To remember is to relive the trauma. Of reconstructing the event and wishing it had a different end. But death has a finality that sooner or later one has to accept. And the families who lost their dear ones to the tragedy—a sister, a brother, a husband, a daughter—are still grappling with the personal loss. Arun Venugopalan speaks to bereaved Indians in New York:
Eva Narula on sister Manika, 22
There is an urgency to Eva's words, a rushing forth of moments past.
"This year's been a lot about denial," says Eva. "We can't face
up to it."
We are in a booth at Martino's, a pizzeria in King's Park, an hour outside
New York City. Eva fusses over a paper napkin, rolls it up, tears a piece of it, rubbing
it between her thumb and index finger like raw cotton, until she produces a thin braid.

> [Extracted entries]:
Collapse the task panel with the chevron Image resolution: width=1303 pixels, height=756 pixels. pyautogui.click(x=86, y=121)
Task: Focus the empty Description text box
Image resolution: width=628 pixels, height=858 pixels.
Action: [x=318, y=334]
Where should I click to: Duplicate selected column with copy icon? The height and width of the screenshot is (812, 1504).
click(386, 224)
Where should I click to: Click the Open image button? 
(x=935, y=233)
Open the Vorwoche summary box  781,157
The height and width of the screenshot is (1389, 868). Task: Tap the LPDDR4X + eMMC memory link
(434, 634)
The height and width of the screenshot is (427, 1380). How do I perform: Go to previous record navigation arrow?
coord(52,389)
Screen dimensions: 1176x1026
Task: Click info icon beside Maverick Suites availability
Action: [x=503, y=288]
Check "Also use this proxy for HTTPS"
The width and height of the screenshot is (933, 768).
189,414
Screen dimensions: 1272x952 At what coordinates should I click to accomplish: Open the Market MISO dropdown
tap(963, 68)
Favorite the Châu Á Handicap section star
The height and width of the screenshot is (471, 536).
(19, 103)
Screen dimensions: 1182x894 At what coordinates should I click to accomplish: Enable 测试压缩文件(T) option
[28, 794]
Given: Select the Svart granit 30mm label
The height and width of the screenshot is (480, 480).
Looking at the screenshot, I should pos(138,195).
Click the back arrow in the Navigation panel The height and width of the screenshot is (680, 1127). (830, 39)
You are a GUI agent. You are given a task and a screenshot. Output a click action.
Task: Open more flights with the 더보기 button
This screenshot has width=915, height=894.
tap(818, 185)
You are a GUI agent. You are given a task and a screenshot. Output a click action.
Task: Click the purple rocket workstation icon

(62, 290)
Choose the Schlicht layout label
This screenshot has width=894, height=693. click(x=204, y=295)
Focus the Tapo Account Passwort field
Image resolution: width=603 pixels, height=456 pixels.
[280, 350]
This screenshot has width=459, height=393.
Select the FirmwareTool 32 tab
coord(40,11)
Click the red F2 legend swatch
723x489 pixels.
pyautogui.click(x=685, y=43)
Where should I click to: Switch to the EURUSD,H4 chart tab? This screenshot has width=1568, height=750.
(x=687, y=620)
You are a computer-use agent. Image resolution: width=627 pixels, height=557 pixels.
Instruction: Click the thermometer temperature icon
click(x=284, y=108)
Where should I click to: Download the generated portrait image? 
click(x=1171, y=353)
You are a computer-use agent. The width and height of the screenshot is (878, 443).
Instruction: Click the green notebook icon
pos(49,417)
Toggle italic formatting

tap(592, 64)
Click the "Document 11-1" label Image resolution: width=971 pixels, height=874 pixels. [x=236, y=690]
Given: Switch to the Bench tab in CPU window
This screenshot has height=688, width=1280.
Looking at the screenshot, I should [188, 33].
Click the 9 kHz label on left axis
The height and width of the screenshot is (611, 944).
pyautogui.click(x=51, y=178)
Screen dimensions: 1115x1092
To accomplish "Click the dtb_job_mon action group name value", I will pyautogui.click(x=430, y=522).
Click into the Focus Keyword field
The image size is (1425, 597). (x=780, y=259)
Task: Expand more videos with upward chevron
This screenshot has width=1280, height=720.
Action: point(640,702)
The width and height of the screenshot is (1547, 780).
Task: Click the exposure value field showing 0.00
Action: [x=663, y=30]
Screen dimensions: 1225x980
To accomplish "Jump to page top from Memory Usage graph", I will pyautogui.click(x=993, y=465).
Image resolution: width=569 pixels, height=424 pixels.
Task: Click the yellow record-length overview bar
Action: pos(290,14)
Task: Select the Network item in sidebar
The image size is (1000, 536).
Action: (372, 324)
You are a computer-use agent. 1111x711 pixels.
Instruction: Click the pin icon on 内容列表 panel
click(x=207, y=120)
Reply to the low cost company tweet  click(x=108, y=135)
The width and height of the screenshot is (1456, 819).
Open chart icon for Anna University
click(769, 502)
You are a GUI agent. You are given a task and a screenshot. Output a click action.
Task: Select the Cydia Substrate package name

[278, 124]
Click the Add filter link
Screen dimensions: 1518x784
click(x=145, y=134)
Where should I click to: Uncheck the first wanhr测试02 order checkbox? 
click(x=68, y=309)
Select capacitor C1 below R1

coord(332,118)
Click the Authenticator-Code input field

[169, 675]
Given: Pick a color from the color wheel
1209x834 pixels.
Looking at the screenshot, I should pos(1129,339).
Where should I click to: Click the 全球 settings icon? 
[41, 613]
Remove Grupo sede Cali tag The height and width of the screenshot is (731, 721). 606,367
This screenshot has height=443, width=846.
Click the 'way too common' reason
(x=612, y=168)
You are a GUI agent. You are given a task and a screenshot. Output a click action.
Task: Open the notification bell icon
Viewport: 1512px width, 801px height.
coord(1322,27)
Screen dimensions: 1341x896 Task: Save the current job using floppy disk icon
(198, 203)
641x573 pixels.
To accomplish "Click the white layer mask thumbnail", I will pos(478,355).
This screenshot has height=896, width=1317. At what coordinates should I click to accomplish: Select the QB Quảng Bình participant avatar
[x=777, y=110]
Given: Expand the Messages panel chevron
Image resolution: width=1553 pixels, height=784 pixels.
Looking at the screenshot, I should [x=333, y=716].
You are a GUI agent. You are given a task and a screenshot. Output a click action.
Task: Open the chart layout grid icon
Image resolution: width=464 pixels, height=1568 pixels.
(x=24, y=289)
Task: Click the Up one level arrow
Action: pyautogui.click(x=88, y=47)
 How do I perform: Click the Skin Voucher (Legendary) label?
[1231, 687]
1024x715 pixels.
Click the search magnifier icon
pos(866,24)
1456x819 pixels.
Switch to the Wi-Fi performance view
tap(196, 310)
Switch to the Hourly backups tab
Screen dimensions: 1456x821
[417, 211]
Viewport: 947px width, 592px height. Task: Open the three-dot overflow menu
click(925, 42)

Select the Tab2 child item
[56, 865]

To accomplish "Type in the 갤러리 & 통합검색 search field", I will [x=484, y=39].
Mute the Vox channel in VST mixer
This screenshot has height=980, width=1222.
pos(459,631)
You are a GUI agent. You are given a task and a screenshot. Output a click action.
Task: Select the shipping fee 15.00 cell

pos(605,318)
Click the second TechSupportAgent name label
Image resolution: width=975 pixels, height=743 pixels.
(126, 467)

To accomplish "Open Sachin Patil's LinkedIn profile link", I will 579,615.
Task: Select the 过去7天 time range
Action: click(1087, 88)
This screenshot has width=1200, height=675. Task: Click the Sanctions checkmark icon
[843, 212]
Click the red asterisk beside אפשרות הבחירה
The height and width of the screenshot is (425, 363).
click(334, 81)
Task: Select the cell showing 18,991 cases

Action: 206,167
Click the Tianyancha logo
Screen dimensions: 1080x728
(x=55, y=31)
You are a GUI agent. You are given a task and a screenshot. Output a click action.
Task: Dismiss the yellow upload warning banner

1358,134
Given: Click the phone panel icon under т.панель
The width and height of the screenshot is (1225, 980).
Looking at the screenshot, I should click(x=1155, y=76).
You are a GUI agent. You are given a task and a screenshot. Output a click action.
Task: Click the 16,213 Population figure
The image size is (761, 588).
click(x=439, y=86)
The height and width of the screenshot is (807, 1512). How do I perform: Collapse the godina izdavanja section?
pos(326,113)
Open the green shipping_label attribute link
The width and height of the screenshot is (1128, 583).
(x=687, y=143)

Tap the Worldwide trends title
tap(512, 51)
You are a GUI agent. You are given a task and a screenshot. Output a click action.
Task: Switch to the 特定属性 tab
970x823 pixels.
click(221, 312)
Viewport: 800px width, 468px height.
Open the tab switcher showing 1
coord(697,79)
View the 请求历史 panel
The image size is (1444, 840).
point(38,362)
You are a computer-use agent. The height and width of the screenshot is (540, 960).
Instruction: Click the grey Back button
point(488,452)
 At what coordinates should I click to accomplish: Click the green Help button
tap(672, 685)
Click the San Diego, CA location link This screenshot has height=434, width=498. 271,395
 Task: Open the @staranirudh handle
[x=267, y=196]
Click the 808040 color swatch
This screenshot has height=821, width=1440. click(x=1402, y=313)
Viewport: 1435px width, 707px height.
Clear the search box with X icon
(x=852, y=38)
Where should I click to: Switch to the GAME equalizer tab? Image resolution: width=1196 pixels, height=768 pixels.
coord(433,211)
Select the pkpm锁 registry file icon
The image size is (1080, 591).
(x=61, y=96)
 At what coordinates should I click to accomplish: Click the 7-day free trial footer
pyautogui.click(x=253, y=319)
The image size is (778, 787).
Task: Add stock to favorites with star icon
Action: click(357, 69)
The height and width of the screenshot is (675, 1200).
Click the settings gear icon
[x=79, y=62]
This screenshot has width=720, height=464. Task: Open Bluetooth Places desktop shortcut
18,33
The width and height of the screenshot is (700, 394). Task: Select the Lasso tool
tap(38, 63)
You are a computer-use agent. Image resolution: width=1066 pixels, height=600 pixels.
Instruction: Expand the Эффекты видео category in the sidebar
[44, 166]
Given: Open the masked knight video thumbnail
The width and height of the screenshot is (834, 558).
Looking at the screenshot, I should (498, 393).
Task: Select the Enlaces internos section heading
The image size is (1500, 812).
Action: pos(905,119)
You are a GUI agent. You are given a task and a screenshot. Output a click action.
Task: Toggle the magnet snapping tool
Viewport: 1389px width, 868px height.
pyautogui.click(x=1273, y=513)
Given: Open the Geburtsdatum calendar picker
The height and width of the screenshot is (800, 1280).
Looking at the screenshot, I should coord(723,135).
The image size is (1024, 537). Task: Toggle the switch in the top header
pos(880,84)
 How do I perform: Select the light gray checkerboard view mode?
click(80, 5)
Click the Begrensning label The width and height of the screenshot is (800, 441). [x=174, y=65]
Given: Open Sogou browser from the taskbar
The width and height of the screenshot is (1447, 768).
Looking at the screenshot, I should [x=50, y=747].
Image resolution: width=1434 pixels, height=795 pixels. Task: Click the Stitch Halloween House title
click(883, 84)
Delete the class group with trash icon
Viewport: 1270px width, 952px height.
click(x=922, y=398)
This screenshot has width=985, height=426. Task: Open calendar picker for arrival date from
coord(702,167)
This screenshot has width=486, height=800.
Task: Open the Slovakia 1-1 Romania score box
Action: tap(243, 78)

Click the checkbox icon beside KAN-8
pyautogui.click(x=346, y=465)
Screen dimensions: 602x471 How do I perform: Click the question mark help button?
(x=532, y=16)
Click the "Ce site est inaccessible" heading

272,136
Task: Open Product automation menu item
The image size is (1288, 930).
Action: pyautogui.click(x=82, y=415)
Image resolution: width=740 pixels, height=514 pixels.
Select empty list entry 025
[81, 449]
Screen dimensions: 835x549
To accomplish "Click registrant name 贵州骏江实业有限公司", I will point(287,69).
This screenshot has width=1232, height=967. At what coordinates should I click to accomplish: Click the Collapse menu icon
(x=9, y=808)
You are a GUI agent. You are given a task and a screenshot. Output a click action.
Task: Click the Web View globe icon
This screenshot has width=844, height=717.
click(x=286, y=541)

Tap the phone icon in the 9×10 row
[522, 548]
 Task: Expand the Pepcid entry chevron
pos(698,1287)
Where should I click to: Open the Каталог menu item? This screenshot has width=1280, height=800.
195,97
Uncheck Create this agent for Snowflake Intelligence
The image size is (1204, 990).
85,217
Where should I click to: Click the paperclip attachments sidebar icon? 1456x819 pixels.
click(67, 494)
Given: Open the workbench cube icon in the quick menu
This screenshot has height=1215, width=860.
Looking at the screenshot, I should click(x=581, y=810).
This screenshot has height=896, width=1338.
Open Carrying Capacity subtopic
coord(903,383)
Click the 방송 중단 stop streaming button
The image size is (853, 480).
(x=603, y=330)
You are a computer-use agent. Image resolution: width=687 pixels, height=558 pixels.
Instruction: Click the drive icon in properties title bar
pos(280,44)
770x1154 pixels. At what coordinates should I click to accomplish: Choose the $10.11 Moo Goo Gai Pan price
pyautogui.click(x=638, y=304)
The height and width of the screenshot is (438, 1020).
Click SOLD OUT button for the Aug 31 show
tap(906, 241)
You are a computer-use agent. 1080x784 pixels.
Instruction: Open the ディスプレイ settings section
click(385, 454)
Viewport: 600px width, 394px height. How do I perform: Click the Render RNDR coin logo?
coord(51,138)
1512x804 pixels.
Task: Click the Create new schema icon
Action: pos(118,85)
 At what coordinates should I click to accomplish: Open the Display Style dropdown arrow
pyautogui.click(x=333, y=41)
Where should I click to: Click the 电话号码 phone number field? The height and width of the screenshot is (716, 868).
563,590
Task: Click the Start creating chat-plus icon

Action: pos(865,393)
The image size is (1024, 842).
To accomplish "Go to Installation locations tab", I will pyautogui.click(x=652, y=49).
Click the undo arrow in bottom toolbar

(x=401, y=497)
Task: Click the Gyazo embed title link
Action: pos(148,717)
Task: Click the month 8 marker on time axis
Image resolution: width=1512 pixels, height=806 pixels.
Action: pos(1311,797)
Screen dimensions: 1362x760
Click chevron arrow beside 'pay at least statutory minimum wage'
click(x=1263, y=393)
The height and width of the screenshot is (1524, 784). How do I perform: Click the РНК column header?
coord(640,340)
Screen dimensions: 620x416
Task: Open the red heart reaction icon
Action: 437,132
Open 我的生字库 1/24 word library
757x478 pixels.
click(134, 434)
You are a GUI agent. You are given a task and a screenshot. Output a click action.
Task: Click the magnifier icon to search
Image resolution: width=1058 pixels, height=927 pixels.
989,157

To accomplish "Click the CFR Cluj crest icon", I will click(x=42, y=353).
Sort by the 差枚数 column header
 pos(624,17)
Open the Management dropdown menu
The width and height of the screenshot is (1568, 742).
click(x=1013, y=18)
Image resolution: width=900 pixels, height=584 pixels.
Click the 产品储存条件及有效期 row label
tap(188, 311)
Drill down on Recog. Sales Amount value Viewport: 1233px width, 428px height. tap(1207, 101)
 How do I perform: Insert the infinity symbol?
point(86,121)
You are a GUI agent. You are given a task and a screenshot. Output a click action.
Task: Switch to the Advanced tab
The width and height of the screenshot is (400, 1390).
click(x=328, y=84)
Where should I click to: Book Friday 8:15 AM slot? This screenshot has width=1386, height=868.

> [What to work on]:
1. In the passage about Eva Narula, where is the pizzeria Martino's?
2. Quote the passage about Eva Narula from "To remember is" to "a thin braid.".
3. Extend the passage about Eva Narula from where it stops.

> [Answers below]:
1. In King's Park, an hour outside New York City.

2.
To remember is to relive the trauma. Of reconstructing the event and wishing it had a different end. But death has a finality that sooner or later one has to accept. And the families who lost their dear ones to the tragedy—a sister, a brother, a husband, a daughter—are still grappling with the personal loss. Arun Venugopalan speaks to bereaved Indians in New York:
Eva Narula on sister Manika, 22
There is an urgency to Eva's words, a rushing forth of moments past.
"This year's been a lot about denial," says Eva. "We can't face
up to it."
We are in a booth at Martino's, a pizzeria in King's Park, an hour outside
New York City. Eva fusses over a paper napkin, rolls it up, tears a piece of it, rubbing
it between her thumb and index finger like raw cotton, until she produces a thin braid.

3.
Eva waits for her younger sister Manika or Mona to show up any day now. After all, she
calculates, it's impossible Mona could have made it to work by 8.48 am, when the
first WTC tower was hit. The train pulls into Penn Station at 8.08 am, and it takes
another 20-25 minutes to take the subway downtown. On September 11, though, their train
arrived at Penn Station at 8.23 am. Eva dashed off without the usual hug. Mona, she
reasons, would have taken her own time to make the transfer. And then, at the WTC, it
would have taken her five or ten minutes to fish her ID card out of the handbag. "She
was so messy. That was the only thing we fought about."
Earlier, we had stood on a small cliff, overlooking the Long Island Sound. Locals call
it The Bluff. Eva had pointed to the shoreline below, saying, "We would go down there
and stand on the plank. It would rock back and forth, so we felt like we were on a
boat."
The Bluff was their retreat, somewhere they could chat or even run away to, as Mona had
for one brief moment, when she was 16. Mona wanted to be a star. The next Madhuri. Cantor
Fitzgerald was where she made a living, in equities, but whenever possible, she would
dance. "We'd be a duet at all the parties. She'd wear the bindi and
chudiyan, everything."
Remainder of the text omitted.